> _TASK INSTRUCTIONS_: Begin with the first line of the entries below. Copy each line exactly, stopping after the one that contains "Expand the first".

> _RECORD SET_:
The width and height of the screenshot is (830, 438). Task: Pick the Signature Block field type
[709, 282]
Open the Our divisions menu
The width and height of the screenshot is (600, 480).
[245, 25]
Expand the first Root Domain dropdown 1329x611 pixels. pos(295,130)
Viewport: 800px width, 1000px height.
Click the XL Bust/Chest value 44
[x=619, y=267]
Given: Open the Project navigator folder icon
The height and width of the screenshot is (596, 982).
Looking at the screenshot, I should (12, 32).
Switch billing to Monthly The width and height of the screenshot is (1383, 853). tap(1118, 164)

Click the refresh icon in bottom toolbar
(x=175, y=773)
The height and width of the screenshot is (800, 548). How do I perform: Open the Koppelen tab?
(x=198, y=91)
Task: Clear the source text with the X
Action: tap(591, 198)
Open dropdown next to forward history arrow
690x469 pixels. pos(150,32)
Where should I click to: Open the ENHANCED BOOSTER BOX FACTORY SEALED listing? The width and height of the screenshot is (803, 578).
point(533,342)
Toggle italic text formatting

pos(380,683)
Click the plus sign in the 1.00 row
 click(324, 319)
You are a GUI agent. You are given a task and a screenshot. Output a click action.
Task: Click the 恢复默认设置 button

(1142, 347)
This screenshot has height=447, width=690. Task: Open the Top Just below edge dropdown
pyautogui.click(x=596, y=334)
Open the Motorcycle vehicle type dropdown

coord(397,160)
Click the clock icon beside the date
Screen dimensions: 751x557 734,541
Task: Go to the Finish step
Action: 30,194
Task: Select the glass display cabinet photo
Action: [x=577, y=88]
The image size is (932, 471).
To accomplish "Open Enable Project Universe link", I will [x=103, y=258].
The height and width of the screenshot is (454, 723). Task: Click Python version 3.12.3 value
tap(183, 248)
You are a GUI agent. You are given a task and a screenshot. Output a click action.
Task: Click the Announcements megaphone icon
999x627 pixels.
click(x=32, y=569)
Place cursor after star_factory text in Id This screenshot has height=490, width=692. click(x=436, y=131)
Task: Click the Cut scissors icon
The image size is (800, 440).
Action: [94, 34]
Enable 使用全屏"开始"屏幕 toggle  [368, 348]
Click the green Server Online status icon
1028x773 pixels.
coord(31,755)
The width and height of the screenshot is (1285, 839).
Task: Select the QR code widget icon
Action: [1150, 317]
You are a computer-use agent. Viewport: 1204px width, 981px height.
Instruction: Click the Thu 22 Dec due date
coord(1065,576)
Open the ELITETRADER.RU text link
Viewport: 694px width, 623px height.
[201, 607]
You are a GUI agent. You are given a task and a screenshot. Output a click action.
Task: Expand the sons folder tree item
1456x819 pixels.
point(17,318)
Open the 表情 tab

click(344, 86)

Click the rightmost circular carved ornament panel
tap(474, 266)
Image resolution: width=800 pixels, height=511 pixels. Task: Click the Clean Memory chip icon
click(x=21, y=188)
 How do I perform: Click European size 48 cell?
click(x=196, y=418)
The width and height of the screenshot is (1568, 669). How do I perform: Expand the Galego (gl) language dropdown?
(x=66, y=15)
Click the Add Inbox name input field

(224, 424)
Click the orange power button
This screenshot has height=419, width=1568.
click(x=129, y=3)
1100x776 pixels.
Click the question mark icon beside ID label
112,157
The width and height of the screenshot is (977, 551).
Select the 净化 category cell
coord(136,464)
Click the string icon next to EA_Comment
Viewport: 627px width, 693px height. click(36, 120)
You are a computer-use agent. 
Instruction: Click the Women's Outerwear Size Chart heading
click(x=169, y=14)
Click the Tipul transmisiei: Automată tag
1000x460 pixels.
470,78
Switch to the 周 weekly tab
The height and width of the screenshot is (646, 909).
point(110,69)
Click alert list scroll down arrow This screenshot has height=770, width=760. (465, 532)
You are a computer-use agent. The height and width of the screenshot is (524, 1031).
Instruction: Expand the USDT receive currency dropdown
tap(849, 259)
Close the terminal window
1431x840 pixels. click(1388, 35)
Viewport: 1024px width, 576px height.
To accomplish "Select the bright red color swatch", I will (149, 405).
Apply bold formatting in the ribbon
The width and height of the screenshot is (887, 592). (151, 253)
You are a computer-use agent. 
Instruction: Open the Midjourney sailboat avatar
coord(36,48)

> _YOUR RESPONSE_:
The width and height of the screenshot is (830, 438). Task: Pick the Signature Block field type
[709, 282]
Open the Our divisions menu
The width and height of the screenshot is (600, 480).
[245, 25]
Expand the first Root Domain dropdown 1329x611 pixels. pos(295,130)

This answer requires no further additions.